China, still a command economy?
By George Chen
The opinions expressed are the author’s own.
What happens in China will soon affect the whole world — inflation being a case in point.
Just last month we saw news that U.S. fast-food chain operator McDonald’s had decided to raise menu prices in mainland China by 0.5-1 yuan. McDonald’s was fast to react to China’s growing inflation. Others may feel it’s already too late to raise prices because of the government‘s increasing price control policies.
According to an official announcement posted on a Kunming government website, one of the largest cities in southwestern China, five retailers including Wal-Mart and Carrefour have been ordered to report any price adjustments with clear reasons for the changes in advance, with the final decision in the hands of the local government.
The order is part of newly imposed temporary price controls to help Kunming fight fast-growing inflation. The notice said the controls would take effect immediately and remain in place until Feb. 28. I’m not sure how shareholders and investors of Wal-Mart and Carrefour will feel if news of the move spreads to Europe and the United States. French people are known for their deep love of freedom and now the two companies will have to think of ways to maintain profit growth in China as the cost of sales rises.
More importantly, how will you balance your economic interests in the short term and your relationship with the Chinese government in the long run? Even the CEO of Wal-Mart gets the point: it’s still a tough job to get investors on the same page, otherwise the share price might have to take a hit.
Kunming is not alone.
Soon after the State Council, China’s cabinet, asked mayors to take serious steps to address inflation, many local governments started work on policies to control prices.
In Guangdong province, one of the country’s richest, where local media have reported that three dairy makers raised retail prices for milk products by about 10 percent last week, the local government is also mulling similar policies.
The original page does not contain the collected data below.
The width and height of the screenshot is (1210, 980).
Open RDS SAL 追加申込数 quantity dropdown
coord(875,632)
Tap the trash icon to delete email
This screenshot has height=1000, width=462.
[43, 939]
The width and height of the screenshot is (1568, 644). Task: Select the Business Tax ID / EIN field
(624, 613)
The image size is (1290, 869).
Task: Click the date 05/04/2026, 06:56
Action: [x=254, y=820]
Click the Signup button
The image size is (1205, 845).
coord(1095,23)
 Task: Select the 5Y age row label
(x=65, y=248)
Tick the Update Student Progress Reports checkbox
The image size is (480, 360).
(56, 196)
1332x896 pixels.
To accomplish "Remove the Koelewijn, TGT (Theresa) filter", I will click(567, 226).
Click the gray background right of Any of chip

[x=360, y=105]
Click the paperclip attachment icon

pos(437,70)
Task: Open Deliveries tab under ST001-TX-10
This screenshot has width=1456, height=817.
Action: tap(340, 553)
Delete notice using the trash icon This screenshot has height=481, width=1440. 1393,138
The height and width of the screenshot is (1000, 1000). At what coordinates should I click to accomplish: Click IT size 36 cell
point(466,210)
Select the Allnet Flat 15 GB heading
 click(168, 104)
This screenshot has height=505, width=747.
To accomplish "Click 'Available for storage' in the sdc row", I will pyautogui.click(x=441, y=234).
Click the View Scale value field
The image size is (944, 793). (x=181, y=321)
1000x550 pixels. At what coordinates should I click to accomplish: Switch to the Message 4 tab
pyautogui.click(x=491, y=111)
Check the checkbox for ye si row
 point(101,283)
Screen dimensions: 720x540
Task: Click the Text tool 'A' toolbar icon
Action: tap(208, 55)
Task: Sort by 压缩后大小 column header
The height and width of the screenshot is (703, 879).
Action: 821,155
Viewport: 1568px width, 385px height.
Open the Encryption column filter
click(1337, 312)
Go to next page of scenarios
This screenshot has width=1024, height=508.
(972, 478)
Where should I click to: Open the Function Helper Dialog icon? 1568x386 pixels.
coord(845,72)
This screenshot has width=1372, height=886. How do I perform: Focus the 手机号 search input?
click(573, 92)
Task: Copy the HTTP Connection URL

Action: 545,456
The powerful economic planner NDRC talked with major food product makers, asking them not to raise prices for daily necessities such as cooking oil for the next four months at least, local media reported.
China has applied price controls during previous bouts of inflation with mixed results. As my Beijing colleague Zhou Xin noted, in 2007, Lanzhou, capital of rural Gansu province, capped the price of beef noodles. Although the move was initially popular, some residents soon complained that restaurants had in turn cut portion sizes.
This round of price controls, from the central government to local government, level may last until the spring, when Beijing will hold the country’s most important annual political meetings, some analysts said. The controls should help Beijing cap the CPI level but it’s far from a sustainable situation.
Before foreign companies such Wal-Mart become frustrated, state companies such as COFCO, the country’s No.1 food importer and exporter, have already shown signs of impatience — some COFCO officials have privately complained that price controls will eat into profitability, and their employees will not be happy to see a smaller year-end bonus, local media reported.
The situation will be the same at other enterprises. Employees are also consumers. At the end of the day, who’s going to boost domestic consumption to maintain economic growth?
George Chen is a Reuters editor and columnist based in Hong Kong.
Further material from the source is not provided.